Mahjabin Hakimi was a player in the Afghan junior women's national volleyball team. A coach has claimed that she was beheaded by the Taliban earlier this month.
Taliban militants allegedly beheaded a fellow player of the Afghan junior women's national volleyball team, a coach said the Persian Independent.
In an interview, coach Suraya Afzali (name changed) said a woman player called Mahjabin Hakimi was murdered by the Taliban earlier in October, but nobody knew about the gruesome murder as the insurgents had terrorized her family not to speak about it.
Mahjabin played for the Kabul Municipality Volleyball Club before the fall of the Ashraf Ghani government, and was one of the club's main players. Then, a few days ago, images of what seemed to be her detached head and bloodied neck turned up on social media.
The coach of the Afghan women's national volleyball team told that only two of the team's players was able to flee from the country before the Taliban strangled full control in August. Mahjabin Hakimi was among the many other tragic women sportspersons who were left behind.

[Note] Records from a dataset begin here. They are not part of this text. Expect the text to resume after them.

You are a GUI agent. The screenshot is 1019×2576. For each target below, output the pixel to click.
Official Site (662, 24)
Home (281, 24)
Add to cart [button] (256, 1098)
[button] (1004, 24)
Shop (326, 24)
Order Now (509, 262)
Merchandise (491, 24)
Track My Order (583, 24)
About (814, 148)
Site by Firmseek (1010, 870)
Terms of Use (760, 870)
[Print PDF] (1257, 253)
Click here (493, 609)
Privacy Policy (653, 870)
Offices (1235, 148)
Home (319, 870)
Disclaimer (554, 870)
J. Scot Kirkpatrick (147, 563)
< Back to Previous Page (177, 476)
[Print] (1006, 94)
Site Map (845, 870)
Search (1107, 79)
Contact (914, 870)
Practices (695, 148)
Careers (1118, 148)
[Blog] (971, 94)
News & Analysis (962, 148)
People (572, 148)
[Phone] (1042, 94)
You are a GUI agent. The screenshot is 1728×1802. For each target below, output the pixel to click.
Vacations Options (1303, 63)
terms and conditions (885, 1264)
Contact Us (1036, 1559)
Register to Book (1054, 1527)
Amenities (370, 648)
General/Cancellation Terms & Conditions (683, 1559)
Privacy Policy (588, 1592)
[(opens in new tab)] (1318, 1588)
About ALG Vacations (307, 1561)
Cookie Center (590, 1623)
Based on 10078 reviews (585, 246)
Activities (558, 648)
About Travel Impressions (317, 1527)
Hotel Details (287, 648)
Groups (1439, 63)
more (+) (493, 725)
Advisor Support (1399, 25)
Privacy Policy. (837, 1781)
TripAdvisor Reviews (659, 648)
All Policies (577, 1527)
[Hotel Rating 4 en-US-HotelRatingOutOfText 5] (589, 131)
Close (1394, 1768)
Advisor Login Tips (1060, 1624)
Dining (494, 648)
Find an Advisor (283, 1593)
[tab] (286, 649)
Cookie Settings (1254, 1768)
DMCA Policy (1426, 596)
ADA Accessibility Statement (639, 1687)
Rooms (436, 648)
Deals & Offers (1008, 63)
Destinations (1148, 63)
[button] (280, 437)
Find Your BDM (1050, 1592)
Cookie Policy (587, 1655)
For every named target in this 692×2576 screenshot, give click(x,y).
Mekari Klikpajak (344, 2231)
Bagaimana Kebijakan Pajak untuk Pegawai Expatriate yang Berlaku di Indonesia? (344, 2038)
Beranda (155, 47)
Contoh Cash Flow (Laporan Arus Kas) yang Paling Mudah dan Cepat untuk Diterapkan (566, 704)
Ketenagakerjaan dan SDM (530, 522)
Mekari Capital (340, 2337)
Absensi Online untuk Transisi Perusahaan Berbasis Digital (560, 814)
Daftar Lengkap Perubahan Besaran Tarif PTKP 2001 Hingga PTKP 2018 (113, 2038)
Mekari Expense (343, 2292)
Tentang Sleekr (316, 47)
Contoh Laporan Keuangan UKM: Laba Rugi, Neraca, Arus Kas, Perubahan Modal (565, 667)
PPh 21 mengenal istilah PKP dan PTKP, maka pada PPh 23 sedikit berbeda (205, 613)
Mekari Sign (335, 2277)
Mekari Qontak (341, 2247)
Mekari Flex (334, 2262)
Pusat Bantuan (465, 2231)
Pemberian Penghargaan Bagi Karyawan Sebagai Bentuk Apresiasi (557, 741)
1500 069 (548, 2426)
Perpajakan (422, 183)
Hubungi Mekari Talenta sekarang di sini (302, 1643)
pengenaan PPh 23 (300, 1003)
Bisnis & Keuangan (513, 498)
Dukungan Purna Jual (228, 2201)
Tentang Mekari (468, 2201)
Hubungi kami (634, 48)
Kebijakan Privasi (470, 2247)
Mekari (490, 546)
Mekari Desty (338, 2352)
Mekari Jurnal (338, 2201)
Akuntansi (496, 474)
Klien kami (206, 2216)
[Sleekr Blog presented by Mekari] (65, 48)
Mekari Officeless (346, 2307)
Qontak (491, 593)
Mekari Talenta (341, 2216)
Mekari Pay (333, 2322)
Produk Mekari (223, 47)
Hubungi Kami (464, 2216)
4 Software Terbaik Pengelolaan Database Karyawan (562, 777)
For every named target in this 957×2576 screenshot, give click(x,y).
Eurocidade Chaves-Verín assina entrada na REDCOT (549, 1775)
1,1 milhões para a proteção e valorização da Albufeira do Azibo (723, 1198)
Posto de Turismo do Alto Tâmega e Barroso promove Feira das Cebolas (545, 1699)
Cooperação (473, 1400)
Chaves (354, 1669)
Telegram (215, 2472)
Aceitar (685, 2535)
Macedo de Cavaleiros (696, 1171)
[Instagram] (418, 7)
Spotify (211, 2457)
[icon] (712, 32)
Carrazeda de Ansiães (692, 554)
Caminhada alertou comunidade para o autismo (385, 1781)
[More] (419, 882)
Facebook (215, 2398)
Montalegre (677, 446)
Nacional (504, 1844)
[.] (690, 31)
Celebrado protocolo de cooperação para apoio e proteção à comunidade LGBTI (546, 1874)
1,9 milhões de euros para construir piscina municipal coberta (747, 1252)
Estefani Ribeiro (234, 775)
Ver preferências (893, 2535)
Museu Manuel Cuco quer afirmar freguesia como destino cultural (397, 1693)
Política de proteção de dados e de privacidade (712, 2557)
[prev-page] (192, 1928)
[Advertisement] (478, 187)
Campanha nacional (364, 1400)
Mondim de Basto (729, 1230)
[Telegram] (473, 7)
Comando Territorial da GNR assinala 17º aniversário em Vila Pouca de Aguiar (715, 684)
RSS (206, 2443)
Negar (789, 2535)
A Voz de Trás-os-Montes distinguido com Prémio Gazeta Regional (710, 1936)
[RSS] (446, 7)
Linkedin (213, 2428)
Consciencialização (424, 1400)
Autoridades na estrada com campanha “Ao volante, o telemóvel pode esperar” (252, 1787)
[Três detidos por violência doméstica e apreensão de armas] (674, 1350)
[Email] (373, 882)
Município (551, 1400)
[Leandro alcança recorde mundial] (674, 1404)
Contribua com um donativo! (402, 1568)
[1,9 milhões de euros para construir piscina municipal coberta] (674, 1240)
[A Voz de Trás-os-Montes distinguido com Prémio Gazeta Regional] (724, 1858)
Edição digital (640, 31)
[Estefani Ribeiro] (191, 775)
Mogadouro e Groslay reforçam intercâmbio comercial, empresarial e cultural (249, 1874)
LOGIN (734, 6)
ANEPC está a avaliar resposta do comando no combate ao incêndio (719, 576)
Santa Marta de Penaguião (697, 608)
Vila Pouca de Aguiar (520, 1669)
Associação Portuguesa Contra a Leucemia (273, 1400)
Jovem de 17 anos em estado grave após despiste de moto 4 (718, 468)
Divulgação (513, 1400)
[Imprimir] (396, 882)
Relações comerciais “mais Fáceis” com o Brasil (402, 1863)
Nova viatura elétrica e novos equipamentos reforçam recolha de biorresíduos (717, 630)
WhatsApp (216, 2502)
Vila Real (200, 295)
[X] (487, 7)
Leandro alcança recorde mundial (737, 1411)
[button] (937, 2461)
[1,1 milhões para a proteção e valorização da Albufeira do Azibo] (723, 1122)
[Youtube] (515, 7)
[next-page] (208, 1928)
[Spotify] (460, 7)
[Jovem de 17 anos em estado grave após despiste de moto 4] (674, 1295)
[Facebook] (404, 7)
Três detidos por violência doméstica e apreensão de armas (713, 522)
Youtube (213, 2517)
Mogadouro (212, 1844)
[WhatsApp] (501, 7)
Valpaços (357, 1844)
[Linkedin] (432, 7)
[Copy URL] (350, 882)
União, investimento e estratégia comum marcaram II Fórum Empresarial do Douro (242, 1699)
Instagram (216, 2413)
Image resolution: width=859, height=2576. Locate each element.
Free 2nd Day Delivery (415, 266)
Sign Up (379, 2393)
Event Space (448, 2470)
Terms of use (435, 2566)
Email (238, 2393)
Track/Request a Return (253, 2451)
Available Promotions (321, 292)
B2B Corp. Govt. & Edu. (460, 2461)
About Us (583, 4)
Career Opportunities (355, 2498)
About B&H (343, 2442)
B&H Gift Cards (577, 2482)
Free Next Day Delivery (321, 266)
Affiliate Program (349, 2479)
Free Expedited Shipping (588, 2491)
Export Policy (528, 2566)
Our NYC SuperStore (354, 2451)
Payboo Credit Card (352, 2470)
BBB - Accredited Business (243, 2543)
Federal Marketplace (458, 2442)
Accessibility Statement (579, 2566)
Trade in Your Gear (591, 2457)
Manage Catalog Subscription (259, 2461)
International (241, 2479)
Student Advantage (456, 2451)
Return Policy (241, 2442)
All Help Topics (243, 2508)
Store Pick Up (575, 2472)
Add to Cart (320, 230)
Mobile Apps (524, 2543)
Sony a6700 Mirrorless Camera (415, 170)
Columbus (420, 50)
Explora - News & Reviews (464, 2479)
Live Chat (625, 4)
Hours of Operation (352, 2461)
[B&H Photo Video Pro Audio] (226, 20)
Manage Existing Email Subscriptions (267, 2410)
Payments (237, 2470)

Since their takeover, the Taliban have begun to identify and hunt down women athletes; the militants have been even more fond of members of the Afghan women's volleyball team, who contended in foreign and domestic competitions and arrived in media programs in the past, alleged Afzali.
"All the players of the volleyball team and the rest of the women athletes are in a bad situation and in despair and fear," Afzali told the Persian Independent. "Everyone has been forced to flee and live underground."
The Afghan national women's volleyball team was founded in 1978 and has long been a symbol of hope for young girls in the country. However, Mahjabin's death has fuelled anxieties of being targeted by the Taliban. Actions by members of the team to earn the support of foreign organisations and nations to leave Afghanistan have so far been futile.
Last week, FIFA and the Qatar government successfully vacated as many as 100 women footballers, comprising members of the national football team, and their family members from Afghanistan.
With the Taliban taking custody of Afghanistan, all women's activities in the sports, political and social domains have been discontinued. The vast plurality of Afghan girls continues to be banned from attending secondary school.